The Supreme Court will establish the amount of liability of the heads of bankrupt companies

The Supreme Court will establish the amount of liability of the heads of bankrupt companies

[ad_1]

The Supreme Court of the Russian Federation (SC) will determine the limits of liability of directors of bankrupt companies. After collecting losses from one of the leaders, the right to claim the debt was sold for a small amount. But the creditor decided to bring the director to subsidiary liability as well. In practice, the parallel presentation of such claims is not uncommon, and the courts satisfied the claim. But lawyers consider it unreasonable, since the amount of damages awarded exceeded the total amount of debts of the bankrupt.

The Supreme Court will figure out in which case the demand to bring to subsidiary liability the persons controlling the debtor (CDL, most often they are former managers and owners of the company) can be denied. As part of the bankruptcy case of KS-COM LLC, its bankruptcy trustee in 2020 obtained a court decision to recover 11.5 million rubles from the ex-director of the debtor Alexei Semenov. losses. The reason was the unjustified withdrawal of money from the company’s accounts by the head in 2010-2015.

The bankrupt’s only creditor, SpetsStroyStandart Construction Company LLC, voted for the sale of the right to claim against the director at the bankruptcy auction, approving the low initial price. As a result, the right was bought by an individual for 140 thousand rubles. Later, the creditor, who owed 4.8 million rubles to the bankrupt, filed a new lawsuit against the ex-director – to bring him to subsidiary liability for bringing the company to bankruptcy and the impossibility of repaying all debts. “SpetsStroyStandart” referred to the same withdrawal of money, as well as to the failure to transfer documents to the manager.

Arbitration courts of three instances rejected claims for withdrawal of funds as identical to the basis for the recovery of damages. But the courts agreed to involve the director in a subsidy for 4.8 million rubles. for non-transfer of documents and assets.

Aleksey Semenov appealed these decisions to the Supreme Court, considering it unlawful to bring him to justice after the recovery of damages. The ex-director refers to the fact that the grounds for both claims are almost the same. In addition, the amount of damages awarded by the court significantly exceeded the amount of the bankrupt’s debt, but SpetsStroyStandard itself approved the sale of this claim for a much smaller amount. Thus, according to Mr. Semenov, the actions of the creditor deprive him of the right to seek subsidiary liability. Based on these arguments, the case was referred to the Economic Collegium of the Armed Forces.

Elena Myakisheva, a lawyer for Yakovlev & Partners, considers the position of the Supreme Court important, since “the courts make different decisions on this issue.” She notes that the situation when several requirements are presented to the CDL in parallel is “typical of bankruptcy cases”: “This increases the chances of creditors to recover funds.”

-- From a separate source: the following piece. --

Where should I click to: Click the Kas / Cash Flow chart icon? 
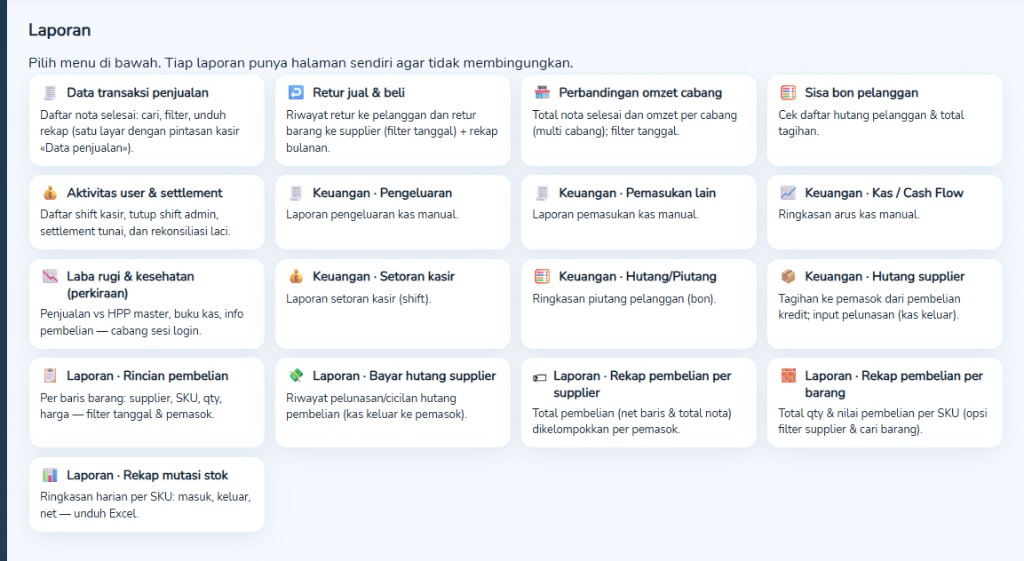788,193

The arbitration manager Sergey Domnin explains the difference between losses and subsidiary liability by the fact that the latter comes for actions to cause harm to creditors that caused bankruptcy or made it inevitable. Losses usually involve lesser harm. There is also a difference in the amount of responsibility. Damages are recoverable in the amount of specifically caused damage, and the amount of subsidiary liability depends on the amount of the bankrupt’s registered debt that remains outstanding.

Mr. Domnin believes that it is impossible to recover losses first, and then bring to subsidiary liability (or vice versa), if the claims against the CDL are identical. According to RCT senior lawyer Diana Vardanyan, in the KC-COM case the claims coincide, and the non-delivery of documents to the manager looks like “a formal reason aimed at creating the appearance of other grounds.”

The possibility of filing a second claim, according to Sergei Domnin, is also affected by the amount awarded in the first claim. If it is equal to or exceeds the bankrupt’s registered debt, this “assumes that the creditors’ rights have been restored”, although it does not mean that they actually received all the funds: “The creditor himself chose the method of disposing of the claim for losses from the director in the form of a sale at auction, approved a low price, therefore , bears the risk of not receiving the amount.

The fact that the bankruptcy estate was replenished by only 140,000 rubles “cannot be imputed to the director, it is explained by the defect of the manager and the short-sightedness of the creditor,” Ms. Vardanyan agrees.

The creditor himself could buy the right to claim losses from the director and recover them even after the completion of the bankruptcy, but did not do this, emphasizes Vladislav Kryukov, INTANA Legal lawyer, who also considers the increase in the liability of the ex-manager unreasonable.